**Problem to solve:**
What you give back must match the records below exactly.

[Records from a collection]
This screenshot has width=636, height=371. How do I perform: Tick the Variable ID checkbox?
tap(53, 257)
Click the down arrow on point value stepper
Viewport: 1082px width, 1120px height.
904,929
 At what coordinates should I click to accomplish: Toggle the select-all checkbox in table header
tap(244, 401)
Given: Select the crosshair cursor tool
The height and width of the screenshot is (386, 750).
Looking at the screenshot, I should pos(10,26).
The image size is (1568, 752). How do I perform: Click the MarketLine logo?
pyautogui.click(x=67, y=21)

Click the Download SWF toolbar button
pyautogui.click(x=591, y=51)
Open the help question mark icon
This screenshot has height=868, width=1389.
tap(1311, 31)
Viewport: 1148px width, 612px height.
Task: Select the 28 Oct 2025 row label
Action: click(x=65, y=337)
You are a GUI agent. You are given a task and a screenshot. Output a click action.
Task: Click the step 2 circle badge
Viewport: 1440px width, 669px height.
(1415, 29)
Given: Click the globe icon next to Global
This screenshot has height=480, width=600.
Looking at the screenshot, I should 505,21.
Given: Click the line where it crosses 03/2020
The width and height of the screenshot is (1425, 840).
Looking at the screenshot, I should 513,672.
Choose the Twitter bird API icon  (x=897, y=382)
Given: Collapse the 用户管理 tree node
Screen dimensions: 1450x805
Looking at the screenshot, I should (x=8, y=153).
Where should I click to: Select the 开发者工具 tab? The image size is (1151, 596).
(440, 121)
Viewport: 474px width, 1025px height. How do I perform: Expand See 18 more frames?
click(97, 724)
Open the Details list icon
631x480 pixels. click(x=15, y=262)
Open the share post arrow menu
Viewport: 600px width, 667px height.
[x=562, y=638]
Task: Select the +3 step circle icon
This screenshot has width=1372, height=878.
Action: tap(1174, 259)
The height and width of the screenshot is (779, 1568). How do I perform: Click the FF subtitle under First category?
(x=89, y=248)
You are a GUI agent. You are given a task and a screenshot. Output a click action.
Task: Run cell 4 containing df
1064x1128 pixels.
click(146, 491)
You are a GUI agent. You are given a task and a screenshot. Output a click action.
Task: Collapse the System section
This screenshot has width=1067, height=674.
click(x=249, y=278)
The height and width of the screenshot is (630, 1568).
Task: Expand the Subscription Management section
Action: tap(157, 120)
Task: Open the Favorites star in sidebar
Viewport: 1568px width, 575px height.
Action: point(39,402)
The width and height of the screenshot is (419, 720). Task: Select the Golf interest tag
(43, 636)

**Your response:**
This screenshot has width=636, height=371. How do I perform: Tick the Variable ID checkbox?
tap(53, 257)
Click the down arrow on point value stepper
Viewport: 1082px width, 1120px height.
904,929
 At what coordinates should I click to accomplish: Toggle the select-all checkbox in table header
tap(244, 401)
Given: Select the crosshair cursor tool
The height and width of the screenshot is (386, 750).
Looking at the screenshot, I should pos(10,26).
The image size is (1568, 752). How do I perform: Click the MarketLine logo?
pyautogui.click(x=67, y=21)

Click the Download SWF toolbar button
pyautogui.click(x=591, y=51)
Open the help question mark icon
This screenshot has height=868, width=1389.
tap(1311, 31)
Viewport: 1148px width, 612px height.
Task: Select the 28 Oct 2025 row label
Action: click(x=65, y=337)
You are a GUI agent. You are given a task and a screenshot. Output a click action.
Task: Click the step 2 circle badge
Viewport: 1440px width, 669px height.
(1415, 29)
Given: Click the globe icon next to Global
This screenshot has height=480, width=600.
Looking at the screenshot, I should 505,21.
Given: Click the line where it crosses 03/2020
The width and height of the screenshot is (1425, 840).
Looking at the screenshot, I should 513,672.
Choose the Twitter bird API icon  (x=897, y=382)
Given: Collapse the 用户管理 tree node
Screen dimensions: 1450x805
Looking at the screenshot, I should (x=8, y=153).
Where should I click to: Select the 开发者工具 tab? The image size is (1151, 596).
(440, 121)
Viewport: 474px width, 1025px height. How do I perform: Expand See 18 more frames?
click(97, 724)
Open the Details list icon
631x480 pixels. click(x=15, y=262)
Open the share post arrow menu
Viewport: 600px width, 667px height.
[x=562, y=638]
Task: Select the +3 step circle icon
This screenshot has width=1372, height=878.
Action: tap(1174, 259)
The height and width of the screenshot is (779, 1568). How do I perform: Click the FF subtitle under First category?
(x=89, y=248)
You are a GUI agent. You are given a task and a screenshot. Output a click action.
Task: Run cell 4 containing df
1064x1128 pixels.
click(146, 491)
You are a GUI agent. You are given a task and a screenshot. Output a click action.
Task: Collapse the System section
This screenshot has width=1067, height=674.
click(x=249, y=278)
The height and width of the screenshot is (630, 1568).
Task: Expand the Subscription Management section
Action: tap(157, 120)
Task: Open the Favorites star in sidebar
Viewport: 1568px width, 575px height.
Action: point(39,402)
The width and height of the screenshot is (419, 720). Task: Select the Golf interest tag
(43, 636)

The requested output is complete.